I shrugged, meaning both.
“I worry about everything,” Uncle Carlo said. “Even in my sleep.”
MIDTOWN MANHATTAN OFFICE BUILDING, AUGUST 13, 2002
11:00 A.M.
“This little bastard,” Scanlon said, his voice at its usual high volume, “comes into my office and tries to stare me down. What the hell did he expect me to do? Shit my pants? Beg for mercy? I floss my teeth with kids like him. I don’t know who the hell he’s trying to scare.”
“He might not be much,” Al Collins said, “but he didn’t walk into your office on his own and you didn’t meet with him because you had a hole in your schedule. He’s got a big shadow behind him. Be best for you not to forget that.”
“Yeah, yeah,” Scanlon said. “So Uncle Mob i
s calling the shots, not College Boy. If that’s the case, then why was I wasting my breath on the kid? Why didn’t his uncle come see me?”
“As a rule, not how he does business,” Collins said. “He’s old school. He sees you as someone standing in his way, moving in on areas he considers off limits.”
“Listen to me,” Scanlon said, his tanned face turning red. “We’ve been together a lot of years. We built what we wanted to build and we pushed back against anyone who needed pushing. So, now we have to stop because what? Some old goomba got his shorts twisted about our business?”
“To write him off like that would be a mistake,” Collins said. “He comes off as a quiet old man, but make no mistake. That is one tiger you do not want out of his cage.”
Al Collins and Frank Scanlon had been together since they both eyed the same attractive blonde on the registration line at Harvard Business. Collins always liked to tell friends and associates over the course of many years that, “I beat Frank to the girl that day. The only time that’s ever happened.”
Collins was the physical opposite of Scanlon. He was short and bald, rail thin, and his suits always seemed one size too large for his slender frame. He seldom went out, and when he did it was always in the company of his wife, Janet, a warm and kind woman whom he met at a Harvard alumni dinner ten years earlier. They had no children and doted on their three dogs, relishing the long walks through Central Park they would take together whenever Collins’s work schedule allowed.
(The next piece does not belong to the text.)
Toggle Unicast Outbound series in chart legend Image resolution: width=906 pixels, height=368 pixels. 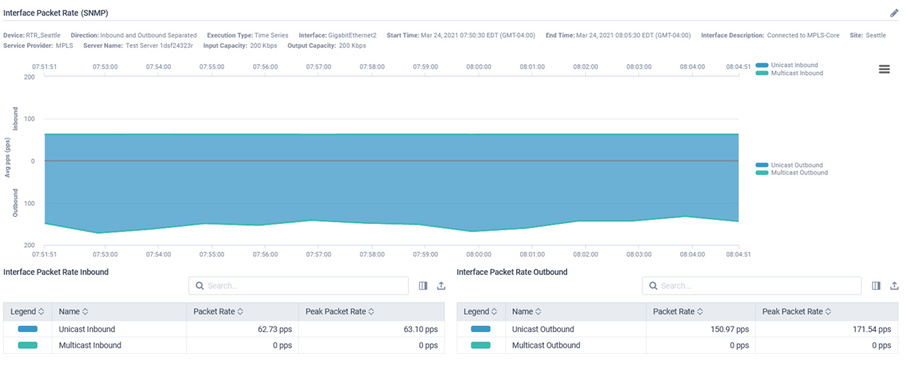click(x=789, y=165)
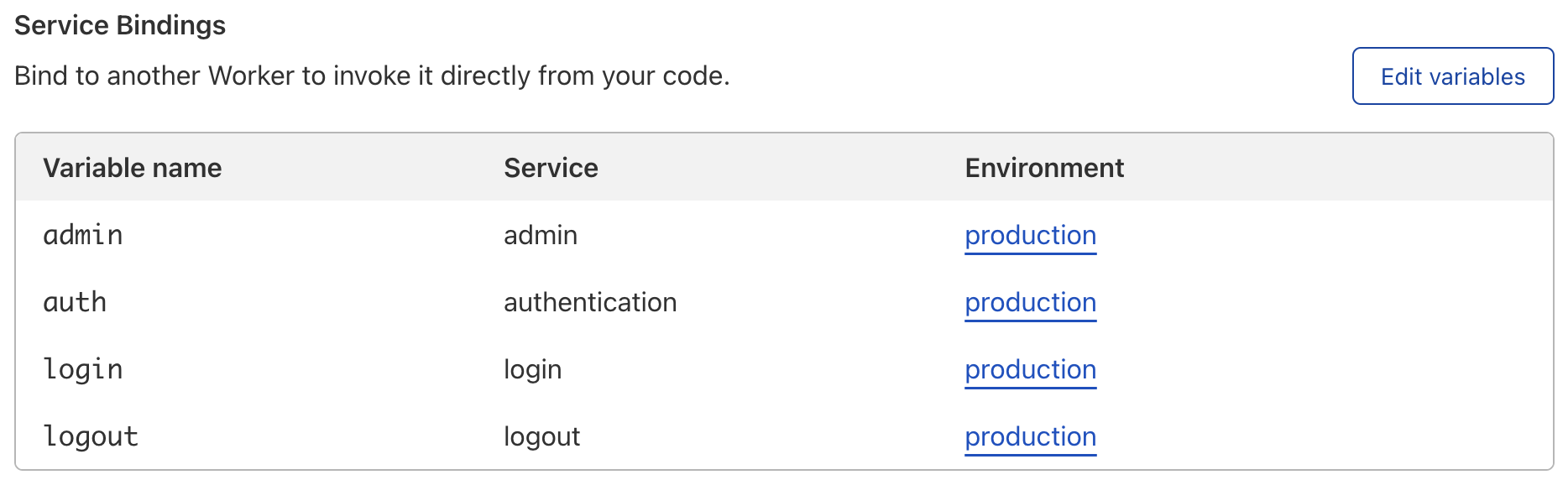Click the Service Bindings heading
The width and height of the screenshot is (1568, 480).
(x=120, y=25)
With degree in hand, Collins went to work for Scanlon—though, in truth, they were both then employed by Frank’s father, Gerald, a hard-edged businessman with no time for anything but work. “He makes a lot of money, my dad does,” Frank told Al one time over late night drinks. “And he gets zero pleasure from it. No women that I know of, drinks only when he has to, forget about drugs. When he travels, he gets to wherever the hell it is the deal is going to be closed—on the day of closing—and heads back home that same night. Not one single ounce of pleasure. Going to be different for me when I take over, mark my words, Al. Toss my dad’s name around the clubs where the deep pockets hang out and no one there even knows the guy’s name.”